2. Something similar to

    auto one = gko::initialize<vec>({1.0}, exec);
    auto neg_one = gko::initialize<vec>({-1.0}, exec);
    auto res = gko::initialize<real_vec>({0.0}, exec);
    A->apply(lend(one), lend(x), lend(neg_one), lend(b));
    b->compute_norm2(lend(res));

The second one has a runtime error with 1.4.0 on Mac. With the first one, the value is much much lower than 1e-20.

What would you recommend? Thank you. Best regards.

Note: I can attach the full code if needed

[pratikvn]

If you set the residual tolerance to 1e-20, then the solver will try to get an error of atleast 1e-20, but it might be lower.

For CG, methods 1. and 2. should be equivalent, because the internal residual norm of CG should track the backward error calculated through $|| b - A*x ||_2$.

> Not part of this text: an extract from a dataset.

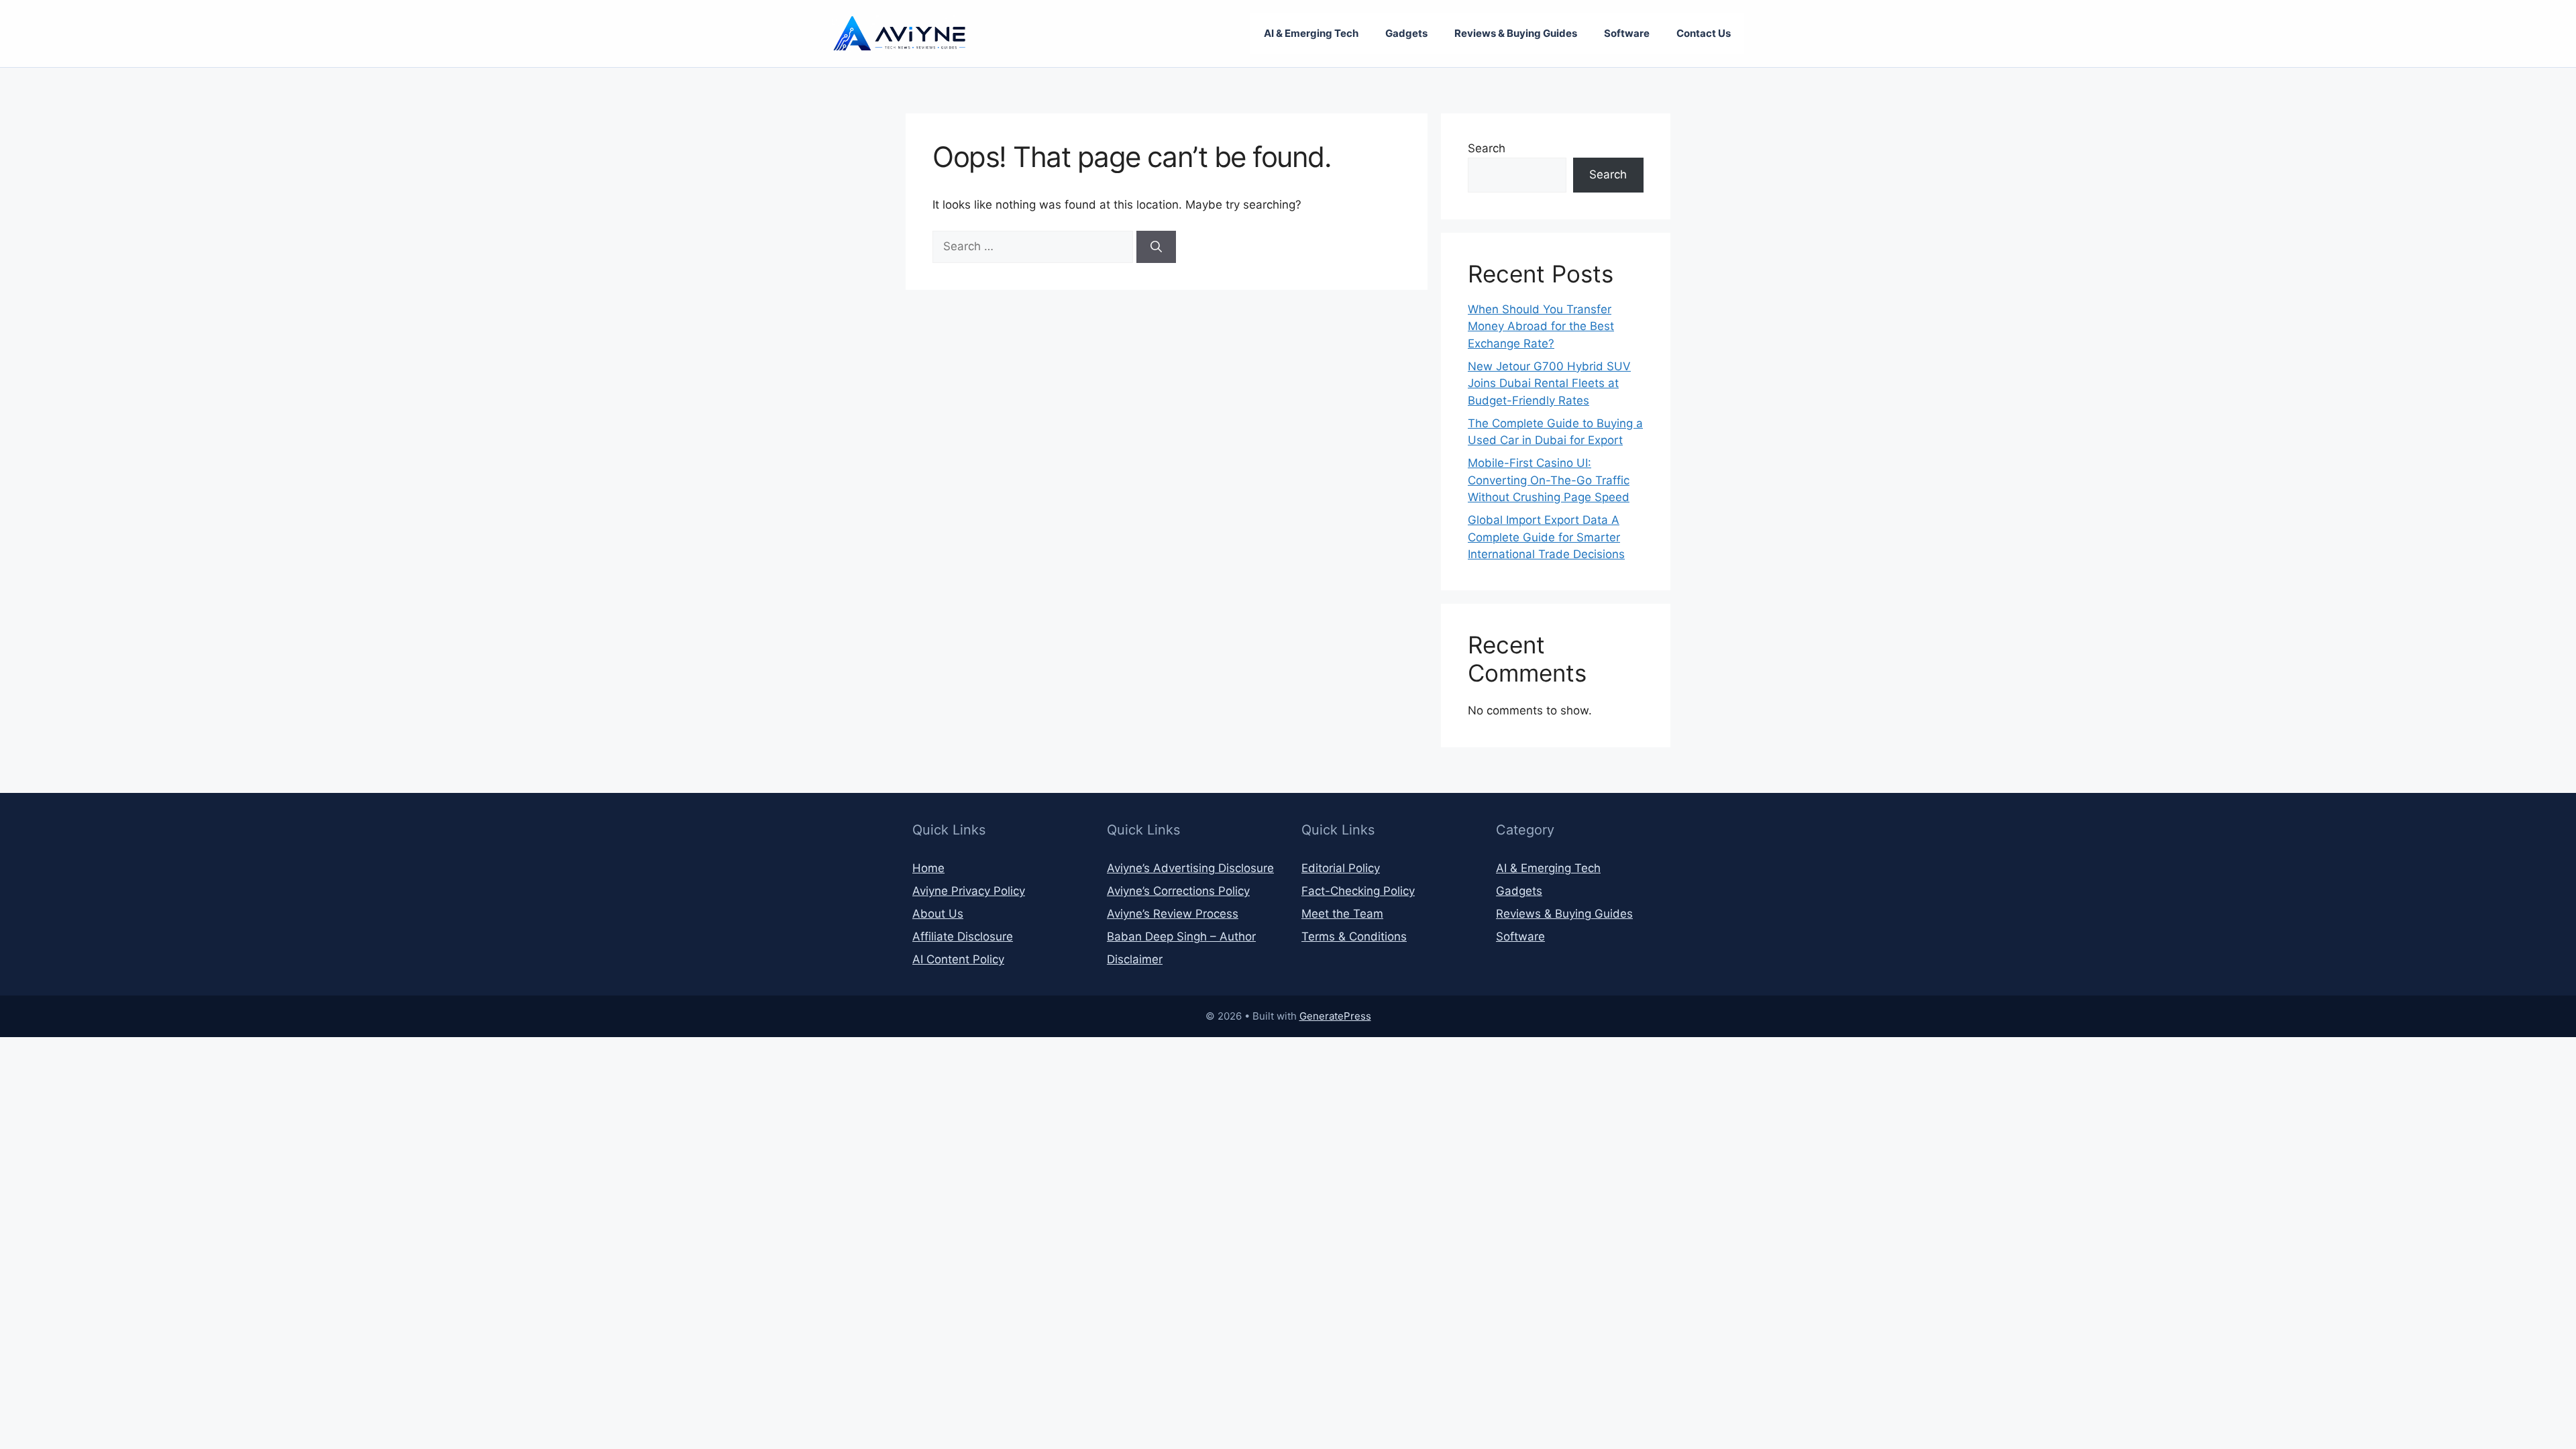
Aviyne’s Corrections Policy (1178, 891)
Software (1627, 33)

For your runtime error for 2., I think if exec is a GPU executor and then try to print that out, then you have memory access issues.

[upsj]

also, what you are reporting is not the residual norm, but the square of the energy norm $||x||_A$ (since it has the suffix _sq)

[ghost]

I have some data where I put a tolerance of 1e-20 and ||b - A * x||_2 is something like 1e-12. Should we divide by ||b||?

[ghost]

Another issue I have is that I have a right-hand side with only zeroes, and it takes the maximum number of iterations to get the solution with only zeroes.

[upsj]

Thanks for the details. On your first question: You are using a relative residual norm stopping criterion, so we are looking at $||b - Ax||_2 / ||b||_2$ by default. If you need an absolute residual norm, you can use .with_baseline(gko::stop::mode::absolute). Note that it may not be possible to reach the desired accuracy in any case, since it is independent of the magnitude of x and b and thus their absolute accuracy.

On the second question: Yes, as with the relative residual norm, if your initial residual is 0, you divide by zero. We will add a fix for that one though!